Spectroscopic and Molecular Docking Investigation on the Noncovalent Interaction of Lysozyme with Saffron Constituent Safranal

Owing to the various beneficial properties of the popular spice saffron, the interaction of safranal, a secondary metabolite of the former, with hen egg white lysozyme was investigated. The formation of a complex was evidenced by UV-visible spectroscopy. Fluorescence quenching experiments were also performed to understand the binding mechanism and to evaluate the forces involved in binding.
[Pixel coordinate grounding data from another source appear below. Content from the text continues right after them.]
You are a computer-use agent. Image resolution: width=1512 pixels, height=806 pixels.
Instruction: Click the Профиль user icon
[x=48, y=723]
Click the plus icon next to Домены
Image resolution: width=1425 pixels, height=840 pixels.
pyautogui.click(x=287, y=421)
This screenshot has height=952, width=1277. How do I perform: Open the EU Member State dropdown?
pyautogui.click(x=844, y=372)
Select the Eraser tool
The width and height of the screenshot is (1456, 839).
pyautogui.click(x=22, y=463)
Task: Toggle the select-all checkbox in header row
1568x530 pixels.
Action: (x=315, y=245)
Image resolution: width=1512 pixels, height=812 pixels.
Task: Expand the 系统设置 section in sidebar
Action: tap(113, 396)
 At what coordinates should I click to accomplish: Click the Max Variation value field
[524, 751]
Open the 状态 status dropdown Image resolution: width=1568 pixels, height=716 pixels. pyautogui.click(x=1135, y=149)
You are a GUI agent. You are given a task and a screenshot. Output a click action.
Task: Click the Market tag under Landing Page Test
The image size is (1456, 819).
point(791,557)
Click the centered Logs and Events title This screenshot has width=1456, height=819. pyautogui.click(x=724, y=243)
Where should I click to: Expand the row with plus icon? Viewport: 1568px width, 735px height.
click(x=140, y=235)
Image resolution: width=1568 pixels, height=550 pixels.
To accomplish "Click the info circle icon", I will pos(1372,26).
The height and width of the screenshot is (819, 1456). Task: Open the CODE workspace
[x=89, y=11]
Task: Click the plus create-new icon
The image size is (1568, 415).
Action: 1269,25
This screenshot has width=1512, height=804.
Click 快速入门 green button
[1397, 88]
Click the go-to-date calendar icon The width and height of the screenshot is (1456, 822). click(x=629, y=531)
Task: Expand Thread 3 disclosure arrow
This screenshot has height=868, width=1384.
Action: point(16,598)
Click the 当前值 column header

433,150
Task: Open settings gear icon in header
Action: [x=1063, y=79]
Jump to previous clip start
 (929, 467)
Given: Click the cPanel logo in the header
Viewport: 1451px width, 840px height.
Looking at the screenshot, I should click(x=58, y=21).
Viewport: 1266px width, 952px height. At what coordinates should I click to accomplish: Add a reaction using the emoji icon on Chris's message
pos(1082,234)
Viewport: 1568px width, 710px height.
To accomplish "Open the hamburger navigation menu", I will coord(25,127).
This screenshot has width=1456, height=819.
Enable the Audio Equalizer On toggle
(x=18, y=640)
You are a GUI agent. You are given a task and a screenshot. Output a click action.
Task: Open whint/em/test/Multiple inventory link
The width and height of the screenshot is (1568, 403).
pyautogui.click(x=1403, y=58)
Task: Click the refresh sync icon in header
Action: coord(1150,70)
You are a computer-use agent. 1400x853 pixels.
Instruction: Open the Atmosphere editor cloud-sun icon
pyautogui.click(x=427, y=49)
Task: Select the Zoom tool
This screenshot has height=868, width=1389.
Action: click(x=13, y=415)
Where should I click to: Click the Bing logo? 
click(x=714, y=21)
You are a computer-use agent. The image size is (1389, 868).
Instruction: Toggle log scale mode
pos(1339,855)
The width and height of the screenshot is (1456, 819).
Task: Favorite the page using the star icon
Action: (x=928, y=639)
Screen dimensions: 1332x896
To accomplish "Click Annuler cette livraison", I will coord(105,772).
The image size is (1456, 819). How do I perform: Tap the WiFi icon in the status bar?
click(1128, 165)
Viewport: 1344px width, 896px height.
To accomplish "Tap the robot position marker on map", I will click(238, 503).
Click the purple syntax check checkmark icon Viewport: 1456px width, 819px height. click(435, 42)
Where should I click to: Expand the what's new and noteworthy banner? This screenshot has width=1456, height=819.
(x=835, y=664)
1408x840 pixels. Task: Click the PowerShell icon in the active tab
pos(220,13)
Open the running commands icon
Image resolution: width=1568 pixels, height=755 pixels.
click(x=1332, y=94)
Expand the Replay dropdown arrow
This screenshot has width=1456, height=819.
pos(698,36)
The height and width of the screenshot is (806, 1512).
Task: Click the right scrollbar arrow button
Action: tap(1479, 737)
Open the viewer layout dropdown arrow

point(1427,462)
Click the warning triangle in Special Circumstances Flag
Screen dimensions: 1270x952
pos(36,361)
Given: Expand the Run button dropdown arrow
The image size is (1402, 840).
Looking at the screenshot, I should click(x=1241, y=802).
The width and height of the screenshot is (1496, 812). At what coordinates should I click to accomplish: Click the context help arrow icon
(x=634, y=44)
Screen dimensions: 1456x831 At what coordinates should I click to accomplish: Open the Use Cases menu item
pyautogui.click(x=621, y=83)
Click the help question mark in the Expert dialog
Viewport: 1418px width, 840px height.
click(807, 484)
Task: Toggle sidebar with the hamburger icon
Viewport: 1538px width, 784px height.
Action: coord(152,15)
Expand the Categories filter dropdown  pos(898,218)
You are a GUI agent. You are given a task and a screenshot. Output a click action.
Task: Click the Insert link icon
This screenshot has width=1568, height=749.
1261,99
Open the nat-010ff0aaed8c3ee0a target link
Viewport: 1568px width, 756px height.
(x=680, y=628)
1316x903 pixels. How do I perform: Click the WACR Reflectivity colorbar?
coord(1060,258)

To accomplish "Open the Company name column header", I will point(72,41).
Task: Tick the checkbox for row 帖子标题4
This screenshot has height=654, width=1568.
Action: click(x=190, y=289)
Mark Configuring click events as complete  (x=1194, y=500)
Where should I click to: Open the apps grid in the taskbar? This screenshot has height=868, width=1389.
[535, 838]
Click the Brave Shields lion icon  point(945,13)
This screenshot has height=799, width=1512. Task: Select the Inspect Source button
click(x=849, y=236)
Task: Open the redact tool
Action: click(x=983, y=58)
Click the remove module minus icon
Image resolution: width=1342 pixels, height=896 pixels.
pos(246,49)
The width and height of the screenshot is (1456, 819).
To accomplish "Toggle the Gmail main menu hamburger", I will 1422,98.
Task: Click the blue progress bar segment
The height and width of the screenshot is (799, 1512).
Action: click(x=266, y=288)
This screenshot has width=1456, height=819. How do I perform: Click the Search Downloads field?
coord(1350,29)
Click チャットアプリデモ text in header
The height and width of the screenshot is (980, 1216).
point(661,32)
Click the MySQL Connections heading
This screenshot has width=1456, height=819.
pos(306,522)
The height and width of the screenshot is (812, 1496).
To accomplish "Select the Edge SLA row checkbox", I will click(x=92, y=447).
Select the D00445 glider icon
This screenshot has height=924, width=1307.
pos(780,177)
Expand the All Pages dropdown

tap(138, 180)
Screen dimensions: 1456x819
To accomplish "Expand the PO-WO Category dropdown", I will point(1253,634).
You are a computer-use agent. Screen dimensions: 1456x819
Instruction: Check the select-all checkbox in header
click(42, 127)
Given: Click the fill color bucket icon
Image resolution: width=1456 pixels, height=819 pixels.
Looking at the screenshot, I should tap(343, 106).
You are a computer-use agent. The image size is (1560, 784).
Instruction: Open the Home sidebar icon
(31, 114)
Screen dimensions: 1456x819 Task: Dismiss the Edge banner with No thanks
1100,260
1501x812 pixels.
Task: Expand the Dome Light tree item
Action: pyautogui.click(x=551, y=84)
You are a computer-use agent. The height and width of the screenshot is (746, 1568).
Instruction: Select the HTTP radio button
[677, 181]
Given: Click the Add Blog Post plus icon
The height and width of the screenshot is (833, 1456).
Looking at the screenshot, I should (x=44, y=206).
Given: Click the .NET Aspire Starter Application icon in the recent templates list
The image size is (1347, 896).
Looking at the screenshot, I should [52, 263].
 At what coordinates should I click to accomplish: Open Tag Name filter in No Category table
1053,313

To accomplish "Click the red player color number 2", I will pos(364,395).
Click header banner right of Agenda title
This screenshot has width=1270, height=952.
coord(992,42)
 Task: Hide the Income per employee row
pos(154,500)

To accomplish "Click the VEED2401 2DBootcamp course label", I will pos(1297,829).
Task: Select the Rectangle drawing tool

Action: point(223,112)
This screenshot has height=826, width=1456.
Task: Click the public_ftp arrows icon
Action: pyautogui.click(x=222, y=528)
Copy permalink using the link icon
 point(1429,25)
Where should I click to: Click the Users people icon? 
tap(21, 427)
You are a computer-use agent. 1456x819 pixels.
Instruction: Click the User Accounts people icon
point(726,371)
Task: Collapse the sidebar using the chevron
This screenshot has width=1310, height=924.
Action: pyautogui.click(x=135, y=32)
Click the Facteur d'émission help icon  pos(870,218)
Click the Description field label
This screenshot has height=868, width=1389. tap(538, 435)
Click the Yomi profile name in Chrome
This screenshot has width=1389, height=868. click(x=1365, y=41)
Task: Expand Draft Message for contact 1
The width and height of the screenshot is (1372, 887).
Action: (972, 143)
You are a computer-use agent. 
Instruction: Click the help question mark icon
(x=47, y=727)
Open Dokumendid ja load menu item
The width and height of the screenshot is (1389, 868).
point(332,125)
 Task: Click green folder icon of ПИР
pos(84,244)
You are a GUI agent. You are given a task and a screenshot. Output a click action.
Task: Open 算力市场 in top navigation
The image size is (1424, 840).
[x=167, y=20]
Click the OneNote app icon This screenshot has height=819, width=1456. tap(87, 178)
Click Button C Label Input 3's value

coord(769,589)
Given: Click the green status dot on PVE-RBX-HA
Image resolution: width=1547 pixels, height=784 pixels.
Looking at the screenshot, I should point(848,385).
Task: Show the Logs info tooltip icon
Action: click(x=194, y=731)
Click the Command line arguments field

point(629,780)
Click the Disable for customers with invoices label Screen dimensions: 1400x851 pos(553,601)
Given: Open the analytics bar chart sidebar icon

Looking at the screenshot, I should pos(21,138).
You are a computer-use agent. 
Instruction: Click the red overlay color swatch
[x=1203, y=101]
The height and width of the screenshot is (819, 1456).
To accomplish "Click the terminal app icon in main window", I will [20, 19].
The strong absorption of safranal in the range of excitation and emission wavelengths of lysozyme fluorescence required the correction of the inner filter effect for fluorescence spectra to obtain the apparent extent of binding. There was a considerable difference between the observed spectra and corrected spectra, and a similar observation was found in the case of synchronous fluorescence spectra. From the analysis of quenching data, it was found that the mechanism involved in quenching was static with 1:1 binding between them. The interaction was found to be driven, mainly, by hydrophobic forces and hydrogen bonding. Safranal had negligible impact on the secondary structure of lysozyme. The interaction was also studied by molecular docking, and the results were in good agreement with the results obtained experimentally. The binding site of safranal was in the big hydrophobic cavity of lysozyme. The amino acids involved in the interaction were Asp52, Il58, Gln57, Asn59, Trp62, Trp63, Trp108, Ile98, Asp101, and Ala107.